Saturday, March 11, 2017
How to build the perfect tracklist for our record PART 1/2
Hello everyone and welcome to this week's article!
Today we will go on with our songwriting tips talking about the best ways to create a tracklist for your record: how to decide the order of the songs to make them effective and to keep high the attention of the listener.
Let's start by saying that a tracklist is a concept of the past: those of you coming from generations in which internet was not yet mainstream will remember creating compilations on tape or on cd, carefully picking the perfect tracklist in the perfect order to be the ideal soundtrack of our life, or to be a gift to our significant other.
Today people listens to music often by the phone, the computer or the car stereo with an usb drive, so they are not tied as in the past to a certain tracklist to be forcefully listened in order, but nevertheless an artist should create and suggest still today a certain sequence for his album to be listened, if he wants his message to be delivered in the way he intended it to go; then if his songs ends up in some Spotify playlist.... It's not a problem.
P.s.: why did I choose Painkiller of Judas Priest as a cover image for this article? Simple: because I think it is a perfect example of excellent tracklist creation skill.

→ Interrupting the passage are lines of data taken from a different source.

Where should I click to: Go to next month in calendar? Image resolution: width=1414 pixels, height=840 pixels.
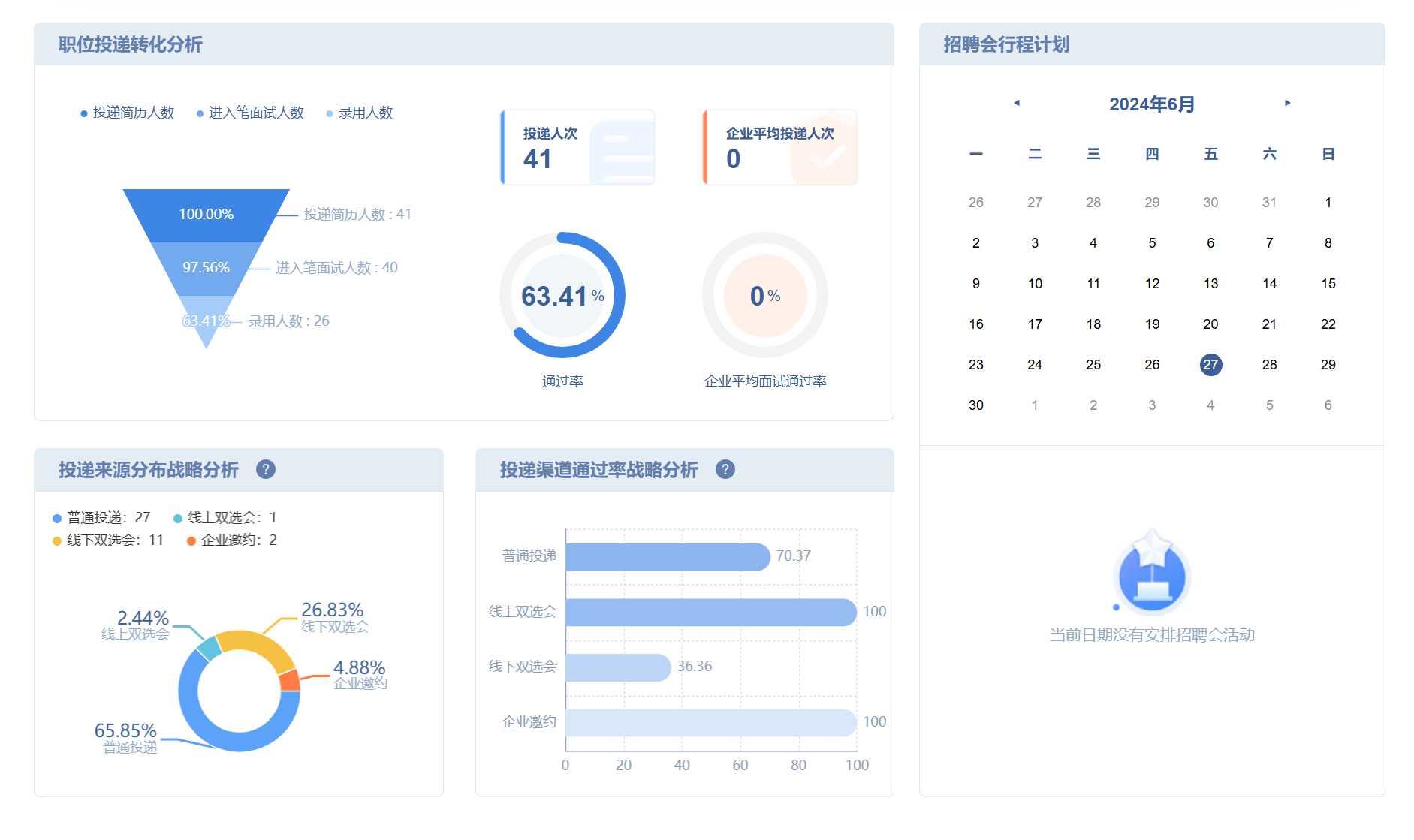coord(1287,103)
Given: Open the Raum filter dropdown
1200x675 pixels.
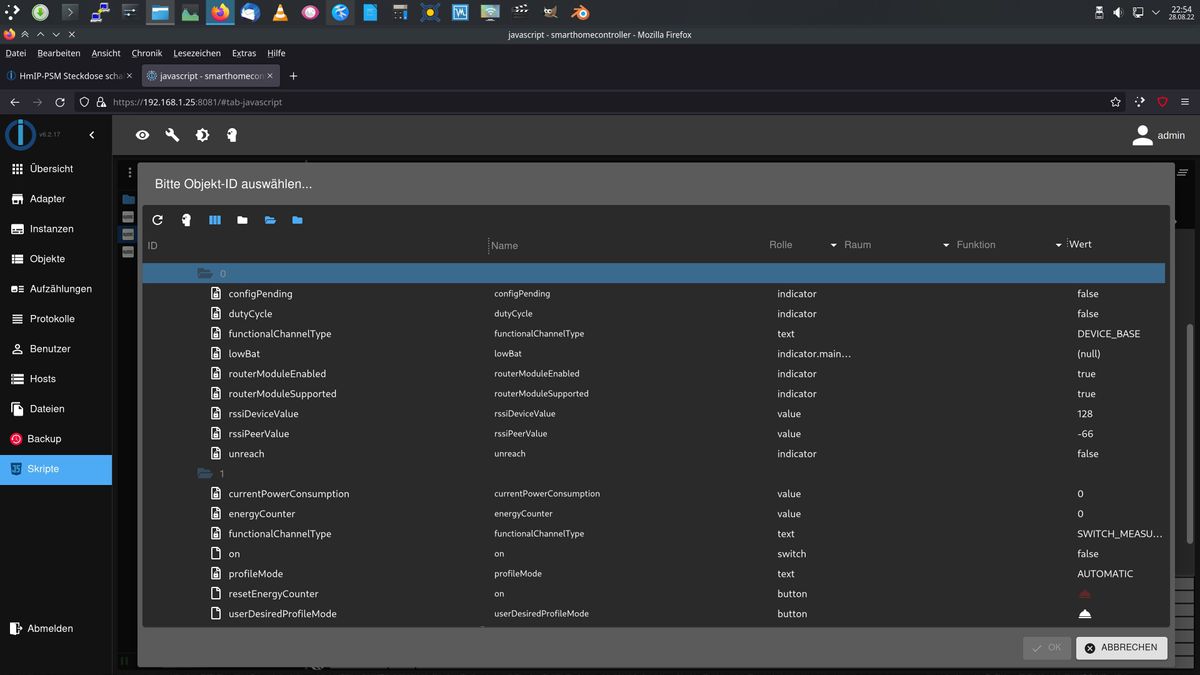Looking at the screenshot, I should point(945,245).
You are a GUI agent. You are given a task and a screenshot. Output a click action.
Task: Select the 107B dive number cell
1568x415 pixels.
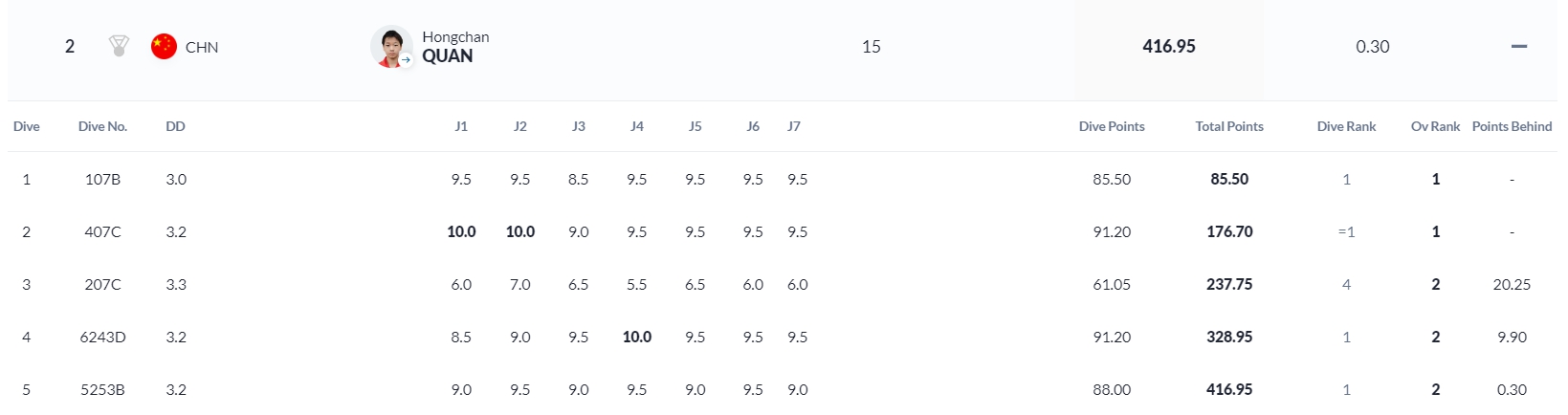102,179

Let's begin by saying that there is a difference between a single (usually 2 songs), an Ep (usually 4 or 5 songs) and an album (usually around 10 songs): the album lenght is different, the attention span in the first 2 cases is not a problem, because if the album is 20/25 minutes or less the attention of the listener remains high, therefore there's more freedom in choosing a tracklist: the important is to have an impactful beginning and an ending that sounds as a conclusion, that doesn't leave the work incomplete.
For a full lenght album as we have said the situation is more complex, and in this psychoacoustics can come in our aid, helping us in picking the right song order, making them flow one into the other gracefully.
Let's say we have 10 songs, each one 5 minutes long for a total of 50 minutes of music: our aim is to keep high the attention of the listener, to not bore him and to not make him change album; let's add also that in this example we are not talking about a concept album in which the songs needs necessarily to be played in a certain order because of the lyrics.
Last forewords: as always these are not fixed rules, it's just a collection of tips I've gathered through my years in songwrting experience, and by making reverse engineering on some of the best tracklists in the history of music.
- Obviously we should start with the introduction, if we have one, or with the song with the most attention capturing first 20 seconds. Since the first song will be the one listened the most and will decide whether the listener will want to proceed in playing also the other ones included in our record we must consider it as the shopping window of our album; the first impression is crucial, therefore we must showcase the best that the album has to offer: the best impact, the best melodies.
- The second song is often overlooked, like the second page of Google: people is often still thinking about the first song, so the main purpose of this position is to be pleasantly connected to the first one, to consolidate the good impression to and prepare the listener to the big wave.
- The third song should be the heart of the album: we have done our introductions, now we can get into the real business. There is a reason why in many pop-rock albums the big single is at the third position: the listener is already hooked in the album, and this is the moment to serve the main course. In this position it is a good idea to place the best song we have, maybe a nice uptempo with a very catchy chorus.